Until it looks like the real thing...
My drive to work every morning is landmarked
by a series of consistencies, a predictable set of circumstances. My routine
unfolds alongside the routine of thousands of others who are doing slightly
different things in the exact same way at the exact same time every single day.
A Groundhog Day of sorts, where the people, places and events remain static and
the only thing with the potential to change is perception…awareness.
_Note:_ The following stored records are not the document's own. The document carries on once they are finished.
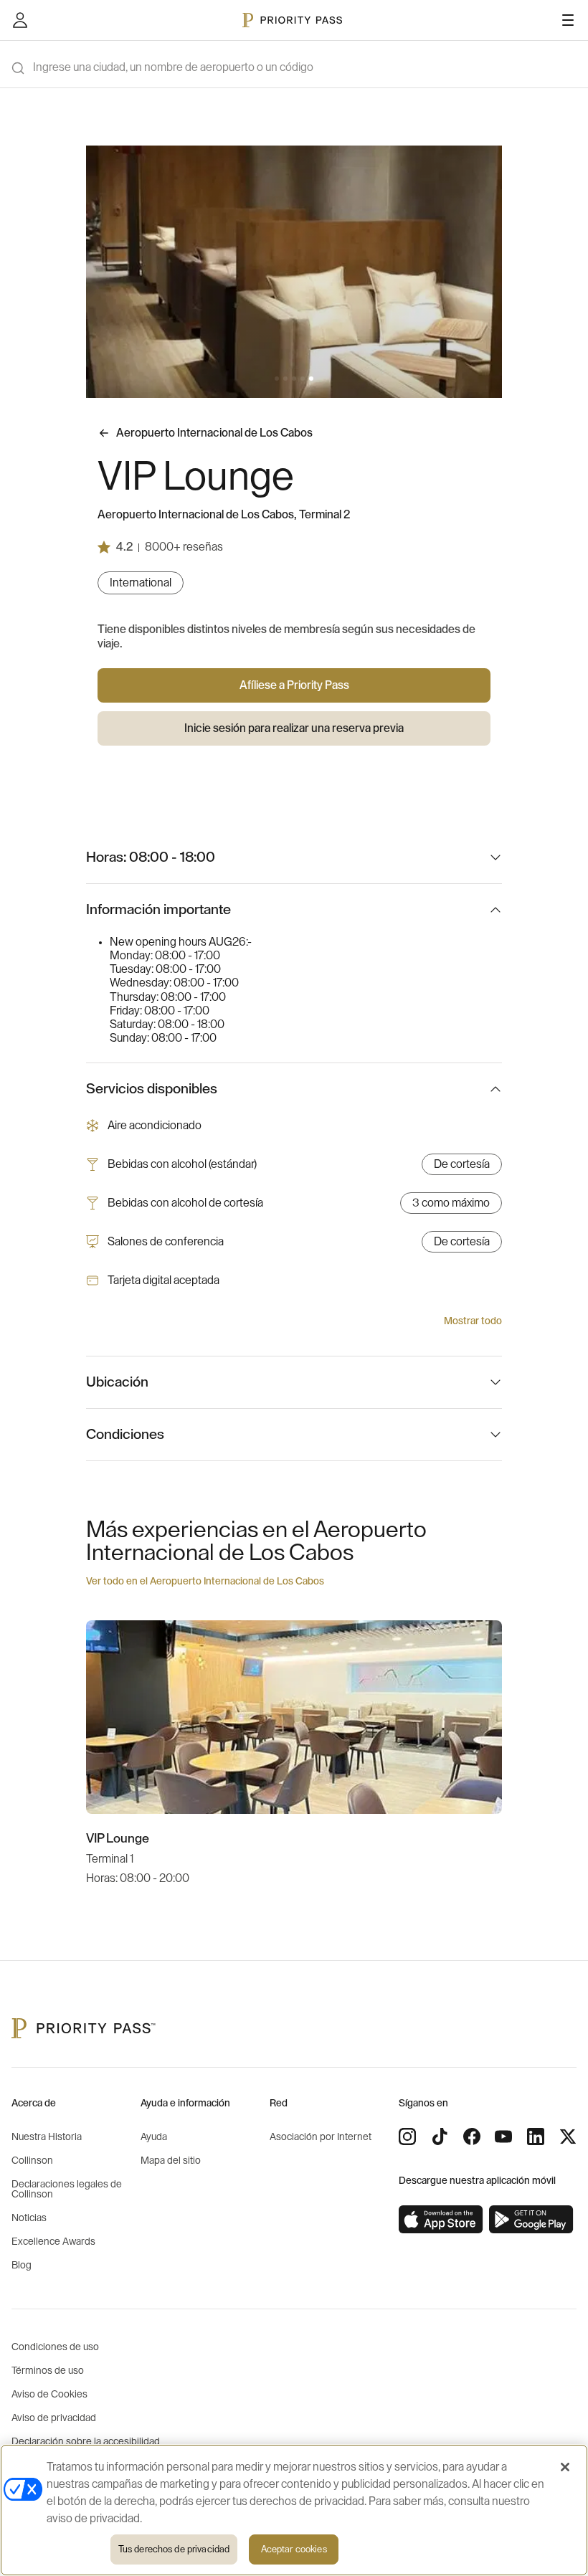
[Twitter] (568, 2136)
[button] (277, 378)
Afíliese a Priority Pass (294, 685)
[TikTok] (439, 2136)
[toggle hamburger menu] (568, 20)
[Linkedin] (535, 2136)
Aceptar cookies (294, 2549)
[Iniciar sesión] (20, 20)
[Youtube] (503, 2136)
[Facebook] (471, 2136)
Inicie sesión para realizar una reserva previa (294, 728)
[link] (441, 2219)
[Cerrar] (565, 2467)
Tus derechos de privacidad (173, 2549)
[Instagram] (407, 2136)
At the end of Kenilworth, just before I
turn onto the highway, there’s a massage parlour. I’m not talking about RMT’s
with their cucumber water and Himalayan salt lamps. I’m talking about a dimly
lit set of stairs where you don’t touch the handrails that descend into the
most maligned version of human interaction that polite society will allow. It’s
situated, fairly appropriately, amidst rows of deteriorating train tracks,
skulking under the shadow of the Steel Mill and perpetually coated in the grit
and dust suffusing from the coke ovens. The
sign advertises ‘Additional Parking in Rear’, the humour of which (unintended,
I think- although perhaps not) is not lost on me.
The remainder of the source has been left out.